La Última
Tan bueno puede ser llegar como irse. Llegué a este espacio de 310 palabras hace 11 años. En estos 11 años me he esmerado por usar esas palabras para expresar más dudas que certezas. He tratado de dar mi opinión honradamente, aun presagiando en ocasiones que no sería bien recibida ni entre mis detractores ni entre mis amigos. He querido observar con respeto al adversario, aunque lo popular en nuestro país sea convertir al adversario en enemigo. He procurado no usar la columna como un púlpito, para eso ya están los gurús, los curas o los líderes, y yo no soy ninguna de esas tres cosas. He contenido mi ira, aunque sepa que la ira provoca más aplausos que la sensatez. He tratado de escribir en un tono de conversación, huyendo del griterío y de los puñetazos en la barra que tanto abundan. Eso sí, jamás he dejado de escribir lo que pensaba; habrá quien opine que he sido menos radical por aquello de no protestar por medio del insulto. Qué le voy a hacer. Todo esto no es algo que me haya propuesto: soy así, en esta columna y en la vida. Es posible que en ocasiones me pierda la buena educación, pero no puedo evitarla. Tampoco voy a pedir disculpas por ello.
He escrito sobre aquello que podía abarcar, jamás me he metido en asuntos que no controlara. Pero eso no me he librado de verme sacudida por unos cuantos líos, es algo inevitable: el que no se ve nunca en medio de una bronca es porque lo que escribe carece de importancia.
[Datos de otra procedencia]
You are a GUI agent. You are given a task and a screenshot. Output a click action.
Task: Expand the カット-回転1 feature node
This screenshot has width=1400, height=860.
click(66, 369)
Me conformaría con pensar que gracias a alguna de estas columnas he provocado una conversación o he añadido un punto de vista algo original. Nada más que eso. Me voy de este rincón del periódico. Si viviera mi padre le tendría que explicar una y mil veces que no me han echado, que me marcho por voluntad propia. Él no lo hubiera entendido. Me habría dicho, ¿dejarlo, con la que está cayendo?